- **TASK DESCRIPTION**
Render the material as a numbered list, from the line with "Task: Click file" up to and including the line with "will [x=23, y=74].", omitting any blank lines.
---*---
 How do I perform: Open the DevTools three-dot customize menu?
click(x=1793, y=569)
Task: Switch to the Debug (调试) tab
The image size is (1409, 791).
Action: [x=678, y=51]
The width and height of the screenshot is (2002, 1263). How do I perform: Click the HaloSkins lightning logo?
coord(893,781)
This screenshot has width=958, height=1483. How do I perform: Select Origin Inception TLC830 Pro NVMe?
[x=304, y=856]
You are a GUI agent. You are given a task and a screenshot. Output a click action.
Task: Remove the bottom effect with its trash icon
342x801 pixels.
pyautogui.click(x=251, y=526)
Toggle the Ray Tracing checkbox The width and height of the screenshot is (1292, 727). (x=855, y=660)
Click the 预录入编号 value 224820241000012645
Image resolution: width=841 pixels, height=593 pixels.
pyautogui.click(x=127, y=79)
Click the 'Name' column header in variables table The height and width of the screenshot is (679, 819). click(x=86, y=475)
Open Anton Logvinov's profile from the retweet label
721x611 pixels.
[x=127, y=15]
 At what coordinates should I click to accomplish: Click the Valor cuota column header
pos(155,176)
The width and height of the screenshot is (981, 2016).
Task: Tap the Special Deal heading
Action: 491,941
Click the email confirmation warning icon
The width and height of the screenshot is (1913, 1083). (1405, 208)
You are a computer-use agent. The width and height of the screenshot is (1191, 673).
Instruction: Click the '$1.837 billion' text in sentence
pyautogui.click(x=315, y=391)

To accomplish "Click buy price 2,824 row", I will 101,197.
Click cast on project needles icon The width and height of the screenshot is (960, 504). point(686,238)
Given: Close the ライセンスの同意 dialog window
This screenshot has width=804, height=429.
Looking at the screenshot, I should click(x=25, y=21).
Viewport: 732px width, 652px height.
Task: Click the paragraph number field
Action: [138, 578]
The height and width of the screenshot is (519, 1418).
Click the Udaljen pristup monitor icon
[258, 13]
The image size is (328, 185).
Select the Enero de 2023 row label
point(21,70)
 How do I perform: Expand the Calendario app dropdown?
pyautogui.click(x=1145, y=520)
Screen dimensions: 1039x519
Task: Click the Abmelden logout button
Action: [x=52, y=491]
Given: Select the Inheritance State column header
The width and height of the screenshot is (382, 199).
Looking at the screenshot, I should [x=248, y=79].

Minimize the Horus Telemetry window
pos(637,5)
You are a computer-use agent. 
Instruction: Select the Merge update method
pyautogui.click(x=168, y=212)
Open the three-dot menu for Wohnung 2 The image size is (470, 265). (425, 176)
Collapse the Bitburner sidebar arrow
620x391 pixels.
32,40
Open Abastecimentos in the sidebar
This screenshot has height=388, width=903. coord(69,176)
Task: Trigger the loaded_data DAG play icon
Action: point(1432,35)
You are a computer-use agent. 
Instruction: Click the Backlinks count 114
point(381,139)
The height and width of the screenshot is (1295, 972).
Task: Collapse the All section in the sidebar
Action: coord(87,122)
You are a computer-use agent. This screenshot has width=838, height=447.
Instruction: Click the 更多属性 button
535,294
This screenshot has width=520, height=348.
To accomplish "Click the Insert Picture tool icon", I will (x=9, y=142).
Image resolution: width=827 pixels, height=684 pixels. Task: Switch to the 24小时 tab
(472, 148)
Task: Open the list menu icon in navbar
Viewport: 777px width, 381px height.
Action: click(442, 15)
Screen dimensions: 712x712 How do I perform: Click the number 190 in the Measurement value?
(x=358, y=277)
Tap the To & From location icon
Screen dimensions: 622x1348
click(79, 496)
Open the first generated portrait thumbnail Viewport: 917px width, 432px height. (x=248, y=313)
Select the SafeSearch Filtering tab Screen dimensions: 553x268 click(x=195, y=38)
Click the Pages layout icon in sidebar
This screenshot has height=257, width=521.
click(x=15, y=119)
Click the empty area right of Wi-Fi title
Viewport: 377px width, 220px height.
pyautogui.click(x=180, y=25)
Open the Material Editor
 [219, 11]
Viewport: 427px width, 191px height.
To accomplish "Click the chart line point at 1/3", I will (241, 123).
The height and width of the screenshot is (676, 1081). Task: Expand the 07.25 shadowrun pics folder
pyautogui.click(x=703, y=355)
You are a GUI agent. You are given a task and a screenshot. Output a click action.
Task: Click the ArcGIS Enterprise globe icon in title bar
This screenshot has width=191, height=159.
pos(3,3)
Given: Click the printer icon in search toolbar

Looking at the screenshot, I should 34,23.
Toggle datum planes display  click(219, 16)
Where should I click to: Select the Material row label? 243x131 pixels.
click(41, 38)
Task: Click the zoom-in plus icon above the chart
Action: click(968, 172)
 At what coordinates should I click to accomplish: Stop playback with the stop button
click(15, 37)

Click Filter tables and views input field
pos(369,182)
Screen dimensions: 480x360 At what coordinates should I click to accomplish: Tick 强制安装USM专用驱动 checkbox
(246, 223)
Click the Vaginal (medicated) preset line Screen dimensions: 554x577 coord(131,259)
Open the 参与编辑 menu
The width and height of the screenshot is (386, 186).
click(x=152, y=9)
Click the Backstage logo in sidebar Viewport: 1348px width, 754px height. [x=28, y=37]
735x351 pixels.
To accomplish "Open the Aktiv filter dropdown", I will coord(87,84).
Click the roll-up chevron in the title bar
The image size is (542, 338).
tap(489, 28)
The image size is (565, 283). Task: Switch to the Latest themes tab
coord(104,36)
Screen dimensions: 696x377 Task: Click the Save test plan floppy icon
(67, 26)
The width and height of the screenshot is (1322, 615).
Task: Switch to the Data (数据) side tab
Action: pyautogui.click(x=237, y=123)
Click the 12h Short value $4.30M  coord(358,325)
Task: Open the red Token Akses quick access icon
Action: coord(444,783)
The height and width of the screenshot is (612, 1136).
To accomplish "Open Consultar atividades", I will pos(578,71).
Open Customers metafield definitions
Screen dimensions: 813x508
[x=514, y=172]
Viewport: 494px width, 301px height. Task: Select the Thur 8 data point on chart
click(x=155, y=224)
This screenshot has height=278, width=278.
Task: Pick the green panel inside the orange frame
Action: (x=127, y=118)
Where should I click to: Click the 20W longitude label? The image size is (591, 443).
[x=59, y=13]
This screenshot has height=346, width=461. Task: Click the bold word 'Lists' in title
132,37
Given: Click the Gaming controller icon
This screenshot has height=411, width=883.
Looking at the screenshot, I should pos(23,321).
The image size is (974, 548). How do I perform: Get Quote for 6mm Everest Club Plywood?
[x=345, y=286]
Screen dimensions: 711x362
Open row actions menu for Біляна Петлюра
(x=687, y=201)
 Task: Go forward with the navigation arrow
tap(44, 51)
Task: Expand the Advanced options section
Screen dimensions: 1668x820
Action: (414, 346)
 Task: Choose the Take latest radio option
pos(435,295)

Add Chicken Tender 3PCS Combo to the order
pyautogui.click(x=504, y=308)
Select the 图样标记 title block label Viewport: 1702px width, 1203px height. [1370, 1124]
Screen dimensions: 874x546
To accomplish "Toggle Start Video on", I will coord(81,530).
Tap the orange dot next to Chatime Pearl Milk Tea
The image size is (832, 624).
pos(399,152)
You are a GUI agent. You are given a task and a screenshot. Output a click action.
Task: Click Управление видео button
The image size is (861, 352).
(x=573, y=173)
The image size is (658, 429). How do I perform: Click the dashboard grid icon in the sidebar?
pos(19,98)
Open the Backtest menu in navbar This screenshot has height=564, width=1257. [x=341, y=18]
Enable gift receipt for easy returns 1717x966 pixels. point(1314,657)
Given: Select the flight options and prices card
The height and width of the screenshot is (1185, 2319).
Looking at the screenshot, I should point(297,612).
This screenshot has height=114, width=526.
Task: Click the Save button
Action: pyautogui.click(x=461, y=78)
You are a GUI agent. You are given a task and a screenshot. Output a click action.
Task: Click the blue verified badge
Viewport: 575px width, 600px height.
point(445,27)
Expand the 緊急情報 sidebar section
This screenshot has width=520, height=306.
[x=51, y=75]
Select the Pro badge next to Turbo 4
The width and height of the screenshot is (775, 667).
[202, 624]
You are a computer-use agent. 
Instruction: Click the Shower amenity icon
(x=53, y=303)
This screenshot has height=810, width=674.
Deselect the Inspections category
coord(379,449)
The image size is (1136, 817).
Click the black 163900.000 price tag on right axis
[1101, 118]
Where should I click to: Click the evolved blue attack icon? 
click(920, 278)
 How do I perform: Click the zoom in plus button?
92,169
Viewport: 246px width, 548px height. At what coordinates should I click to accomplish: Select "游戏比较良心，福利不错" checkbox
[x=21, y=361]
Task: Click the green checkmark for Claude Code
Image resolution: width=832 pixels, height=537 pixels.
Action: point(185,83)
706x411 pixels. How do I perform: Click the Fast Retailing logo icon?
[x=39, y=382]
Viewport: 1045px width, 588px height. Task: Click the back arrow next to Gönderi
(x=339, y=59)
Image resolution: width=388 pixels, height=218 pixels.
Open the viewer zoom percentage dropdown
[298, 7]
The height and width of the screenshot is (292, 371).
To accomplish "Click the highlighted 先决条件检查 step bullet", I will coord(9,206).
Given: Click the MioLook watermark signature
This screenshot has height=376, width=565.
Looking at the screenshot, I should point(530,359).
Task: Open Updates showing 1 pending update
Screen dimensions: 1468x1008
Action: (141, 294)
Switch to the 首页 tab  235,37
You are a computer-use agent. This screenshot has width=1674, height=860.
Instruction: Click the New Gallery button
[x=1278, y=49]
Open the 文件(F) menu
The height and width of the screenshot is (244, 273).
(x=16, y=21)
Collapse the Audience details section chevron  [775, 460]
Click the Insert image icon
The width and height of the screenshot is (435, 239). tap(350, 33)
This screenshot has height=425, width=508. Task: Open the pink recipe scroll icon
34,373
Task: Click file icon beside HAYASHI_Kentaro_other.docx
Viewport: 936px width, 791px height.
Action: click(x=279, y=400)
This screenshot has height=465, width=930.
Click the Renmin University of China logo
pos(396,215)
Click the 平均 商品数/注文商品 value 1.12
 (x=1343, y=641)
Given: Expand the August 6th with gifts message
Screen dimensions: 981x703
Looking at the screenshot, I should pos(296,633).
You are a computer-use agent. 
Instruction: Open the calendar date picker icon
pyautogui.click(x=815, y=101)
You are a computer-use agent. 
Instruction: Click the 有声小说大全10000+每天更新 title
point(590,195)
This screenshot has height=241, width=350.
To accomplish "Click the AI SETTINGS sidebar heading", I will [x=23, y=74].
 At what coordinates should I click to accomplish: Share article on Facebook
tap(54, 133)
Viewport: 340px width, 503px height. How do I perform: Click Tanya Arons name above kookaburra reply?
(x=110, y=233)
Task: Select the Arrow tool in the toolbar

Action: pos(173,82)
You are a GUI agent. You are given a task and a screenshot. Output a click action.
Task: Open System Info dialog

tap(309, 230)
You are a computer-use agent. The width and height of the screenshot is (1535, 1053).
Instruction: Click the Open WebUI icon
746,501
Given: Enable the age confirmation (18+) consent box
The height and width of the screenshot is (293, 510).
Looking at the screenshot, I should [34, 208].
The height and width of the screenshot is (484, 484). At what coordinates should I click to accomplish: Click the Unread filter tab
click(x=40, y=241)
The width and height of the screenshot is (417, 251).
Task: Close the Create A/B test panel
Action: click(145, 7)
---*---
- **COMPLETE ANSWER**
1. Task: Click file icon beside HAYASHI_Kentaro_other.docx
2. Viewport: 936px width, 791px height.
3. Action: click(x=279, y=400)
4. This screenshot has height=465, width=930.
5. Click the Renmin University of China logo
6. pos(396,215)
7. Click the 平均 商品数/注文商品 value 1.12
8.  (x=1343, y=641)
9. Given: Expand the August 6th with gifts message
10. Screen dimensions: 981x703
11. Looking at the screenshot, I should pos(296,633).
12. You are a computer-use agent. 
13. Instruction: Open the calendar date picker icon
14. pyautogui.click(x=815, y=101)
15. You are a computer-use agent. 
16. Instruction: Click the 有声小说大全10000+每天更新 title
17. point(590,195)
18. This screenshot has height=241, width=350.
19. To accomplish "Click the AI SETTINGS sidebar heading", I will [x=23, y=74].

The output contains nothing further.